En el caso cubano, la revisión de esta literatura nos sugiere que es urgente la centralización del disenso y las ansias de cambio de sistema hacia un movimiento bien estructurado y con una estrategia bien definida que, de una manera inclusiva y no exclusiva, ayude a los ciudadanos cubanos a superar su desgana natural a tomar riesgos y encauzarlos a acciones que impongan costos al régimen. Estas pudieran incluir todo tipo de acciones pacíficas, desde una huelga general hasta huelgas más limitadas y bloqueos de industrias selectas como hoteles, tiendas en divisas, cierre de ciudades o carreteras claves, sentadas masivas y otras formas de comportamiento disruptivo y no cooperativo, como bien pudiera ser la iniciativa de la “Cola por la Libertad”.

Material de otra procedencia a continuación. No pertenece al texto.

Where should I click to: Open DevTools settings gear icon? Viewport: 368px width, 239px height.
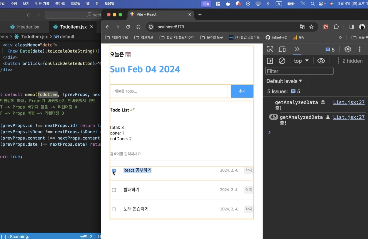pyautogui.click(x=347, y=49)
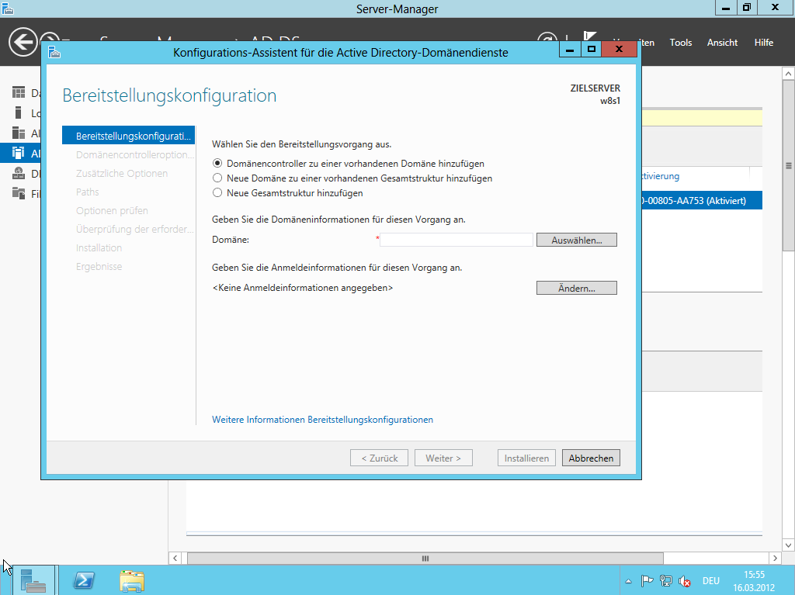Expand hidden tray icons arrow
The image size is (795, 595).
point(628,581)
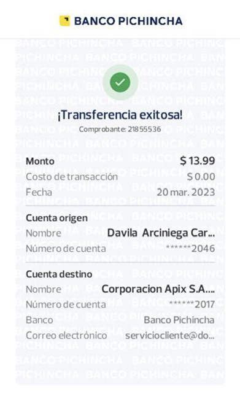Click the Banco value Banco Pichincha
This screenshot has width=240, height=393.
pos(179,320)
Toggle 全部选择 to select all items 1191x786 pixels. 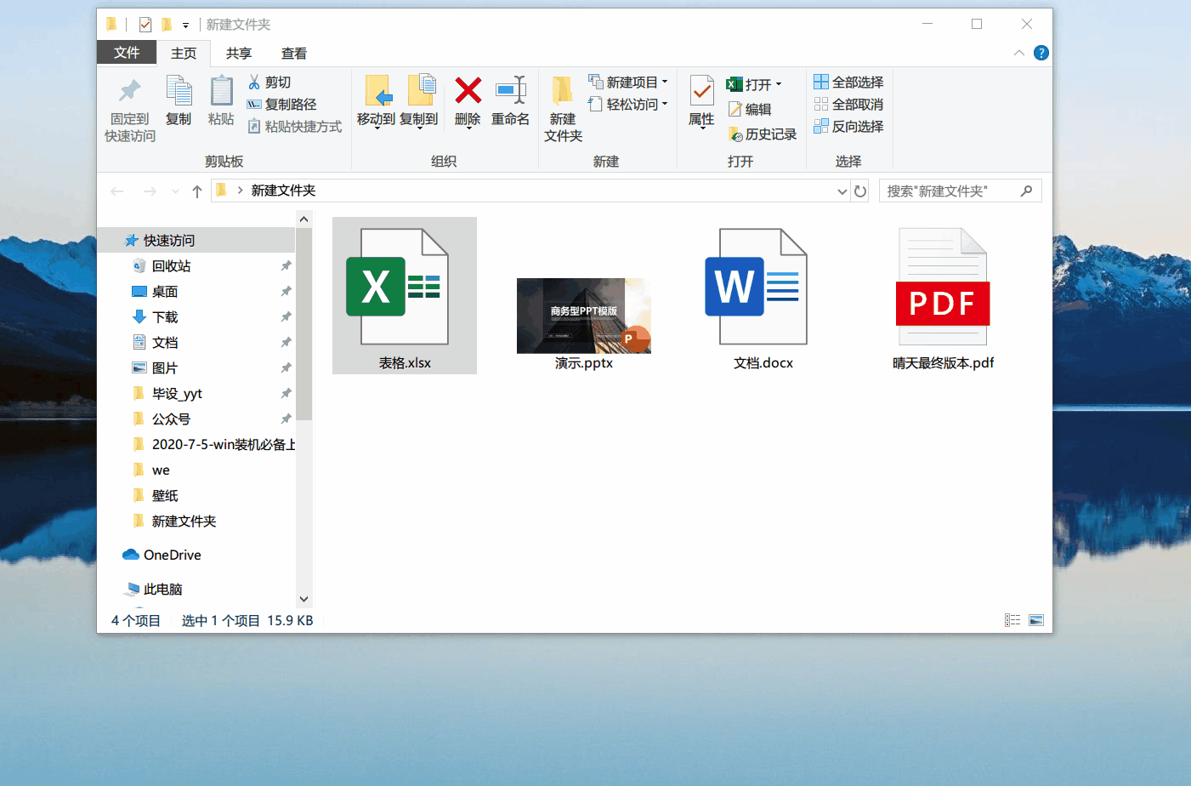850,82
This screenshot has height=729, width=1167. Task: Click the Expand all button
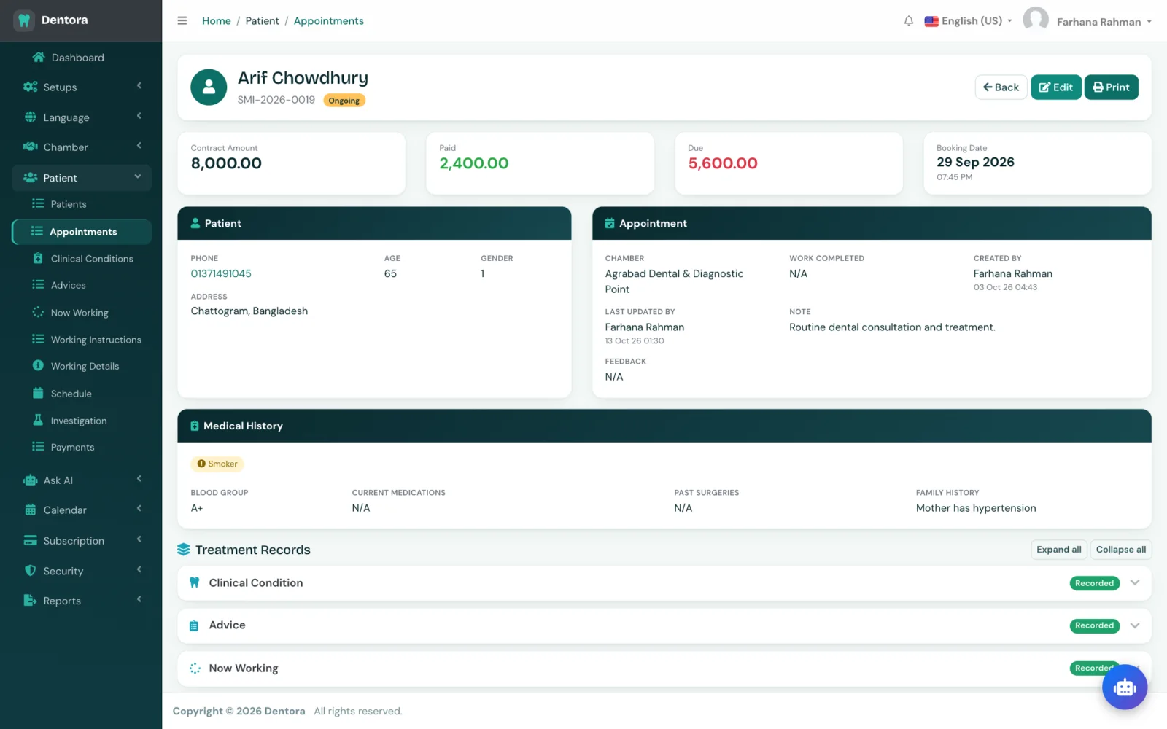tap(1058, 550)
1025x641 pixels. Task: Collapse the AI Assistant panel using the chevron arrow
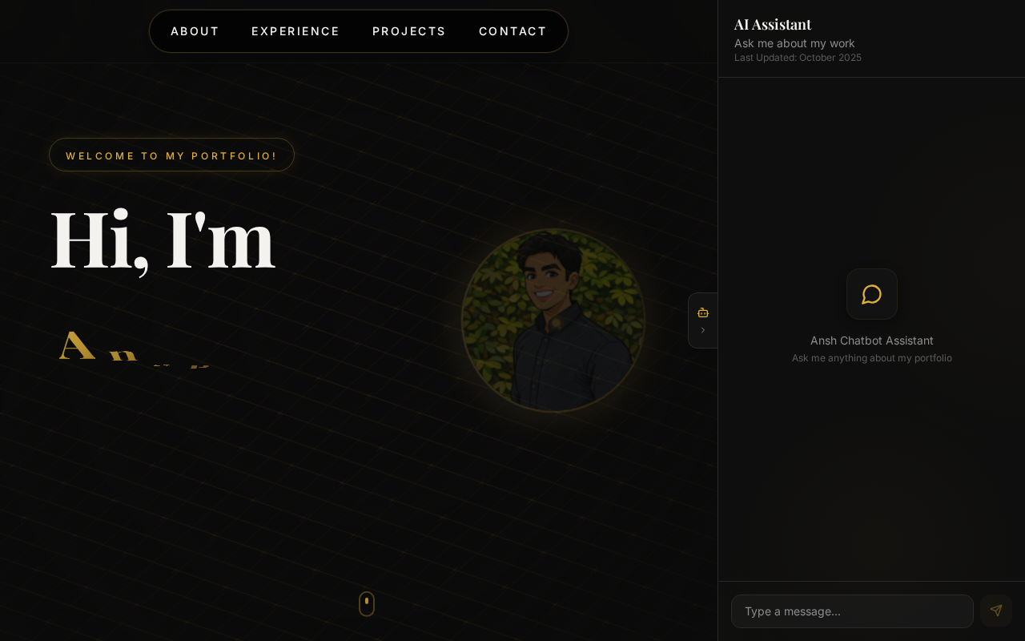point(703,330)
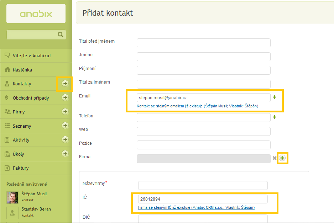Clear the Firma field with the X icon
334x223 pixels.
coord(275,158)
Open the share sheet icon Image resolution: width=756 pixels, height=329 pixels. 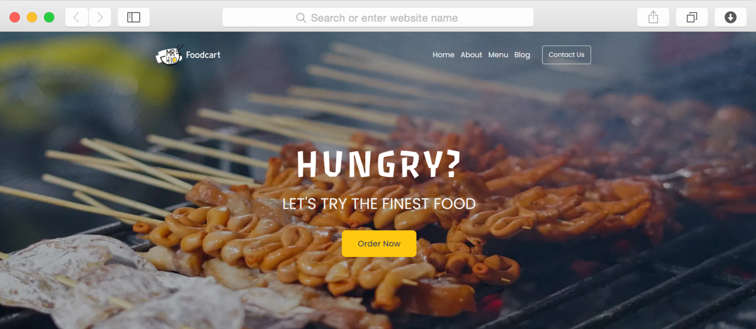tap(653, 17)
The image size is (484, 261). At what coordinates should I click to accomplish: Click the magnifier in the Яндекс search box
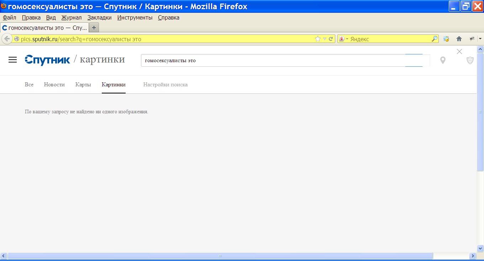(x=435, y=39)
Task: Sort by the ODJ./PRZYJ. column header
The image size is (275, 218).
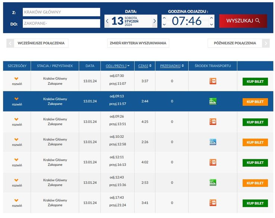Action: pyautogui.click(x=117, y=66)
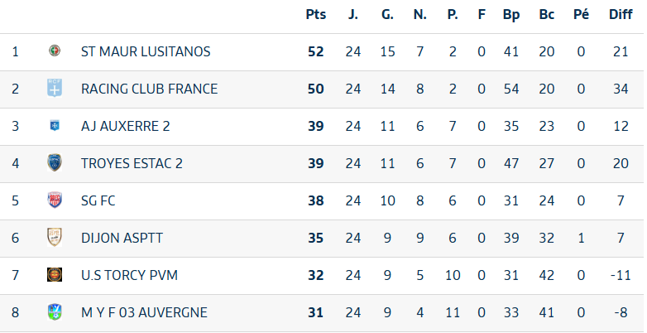Open the TROYES ESTAC 2 team name
The height and width of the screenshot is (333, 647).
(132, 163)
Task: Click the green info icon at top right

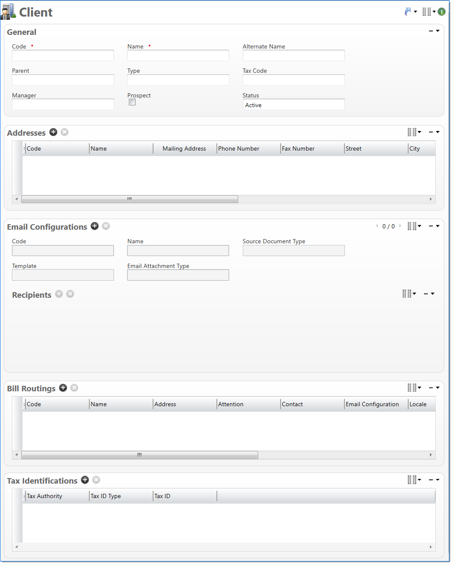Action: tap(442, 12)
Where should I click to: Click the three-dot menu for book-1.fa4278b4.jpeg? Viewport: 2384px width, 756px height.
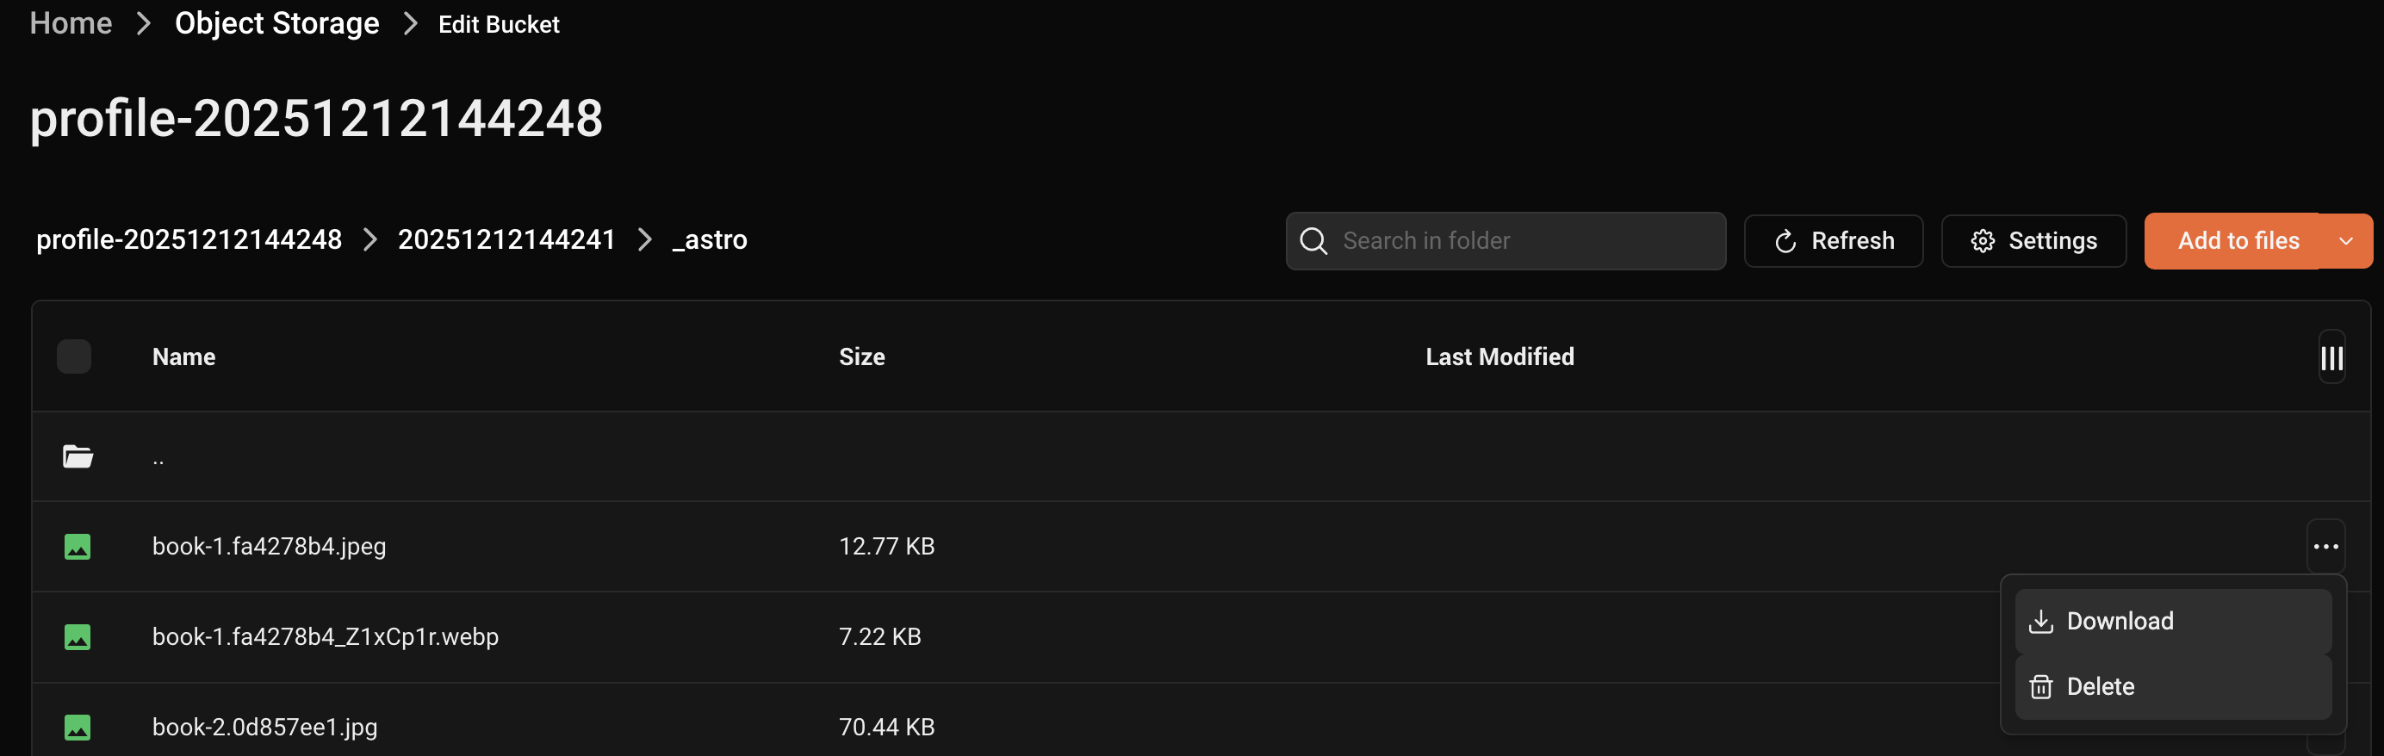pos(2325,547)
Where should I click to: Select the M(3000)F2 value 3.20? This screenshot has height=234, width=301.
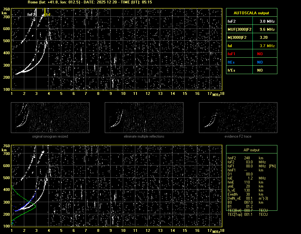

Un movimiento de este tipo en Cuba, con una dirigencia carismática, plural y estratégica, facilitaría una coordinación horizontal más flexible entre los diversos grupos, veteranos y noveles, que hoy se oponen a la dictadura como activistas contestatarios. Como ha argumentado Tarrow en “Power in Movement”, la movilización social siempre es más efectiva cuando está unida por “estructuras conectivas” que coordinan y aglutinan a varias organizaciones.
Un modelo organizativo de coordinación horizontal permitiría a movimientos sociales independientes aprovechar las capacidades organizacionales que residen en otras organizaciones aliadas, que aunque pudieran ser diferentes en intereses o ideologías, poseen el mismo objetivo: el fin de la dictadura.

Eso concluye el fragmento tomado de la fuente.